New approach to genetic diagnosis in autism

A practical, stepwise approach to diagnosing genetic causes of autism and related disorders is proposed in the January issue of Genetics in Medicine, official journal of the American College of Medical Genetics (ACMG), published by Lippincott Williams & Wilkins.

The three-tiered approach will yield a specific genetic diagnosis in approximately 40 percent of patients with autism-spectrum disorders, according to the report. The new approach was developed, based on the best available research evidence, by Drs. G. Bradley Schafer of University of Nebraska and Nancy J. Mendelsohn of Children's Hospitals and Clinics of Minnesota.

The number of patients diagnosed with autism-spectrum disorders - including "classic" autism as well as related disorders such as Asperger's syndrome and Rett syndrome - has increased dramatically in recent years. Despite strong evidence that autism is primarily a genetic disorder, diagnosis is still based mainly on behavioral factors. Clinical geneticists are challenged to provide the best possible genetic diagnosis and counseling services for patients and families affected by autism, even as research knowledge of the causes of autism - genetic and otherwise - continues to increase.

"For many practical reasons, a stepwise (tiered) evaluation is the preferred approach - rather than performing a 'shotgun' evaluation in which dozens of tests are ordered as a matter of routine," Drs. Schafer and Mendelsohn write. "In our experience, this approach has a high level of acceptance with third-party payers and with families."

The essential first step - before any genetic tests are done - is pre-evaluation by a professional trained in autism diagnosis, including strict criteria and objective assessments. The examination should also include hearing tests, as children with hearing loss are sometimes mistakenly diagnosed with autism. Tests of cognitive (intellectual) function are recommended as well. While reduced cognitive ability can be part of autism, it is also true patients with severe cognitive impairment can have autistic-like symptoms.
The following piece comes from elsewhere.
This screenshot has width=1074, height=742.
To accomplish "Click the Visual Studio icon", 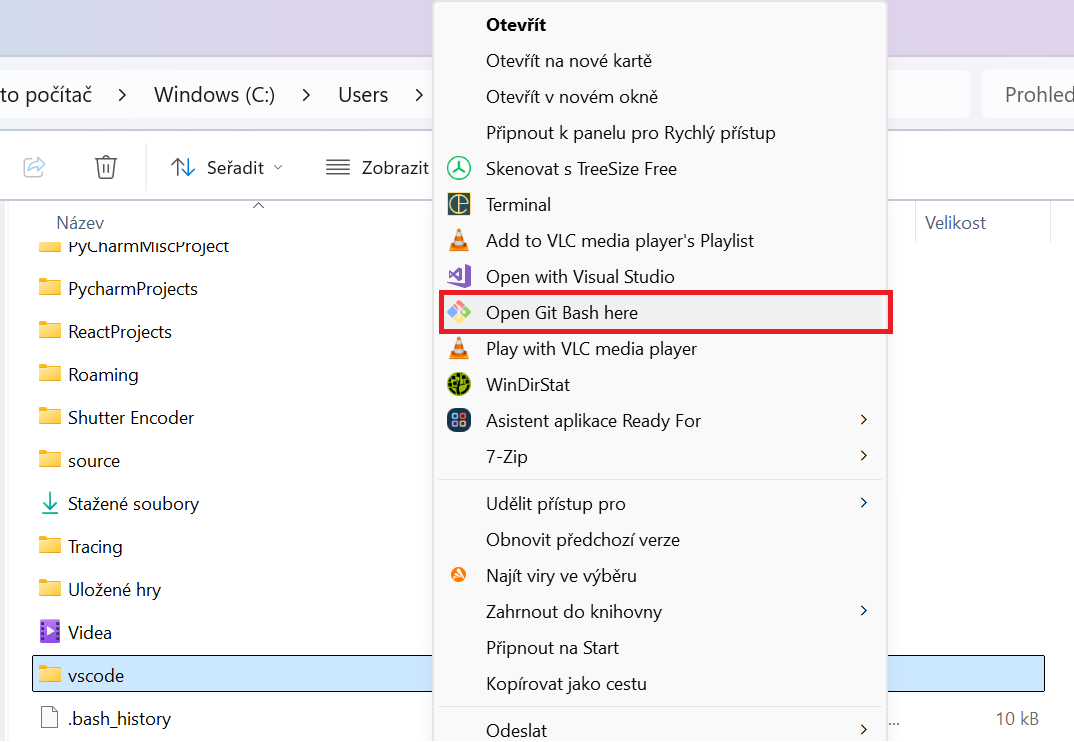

The first tier of genetic evaluation includes tests that should be performed in nearly all children with no obvious cause of autism. For example, chromosome tests may identify fragile X syndrome^[COMMENT] - a common cause of inherited mental impairment that may be accompanied by autistic symptoms. Testing for certain metabolic disorders or for rubella infection may pinpoint a specific cause of autism. If one of these causes is identified, no further genetic testing is needed, and patient/family counseling can begin.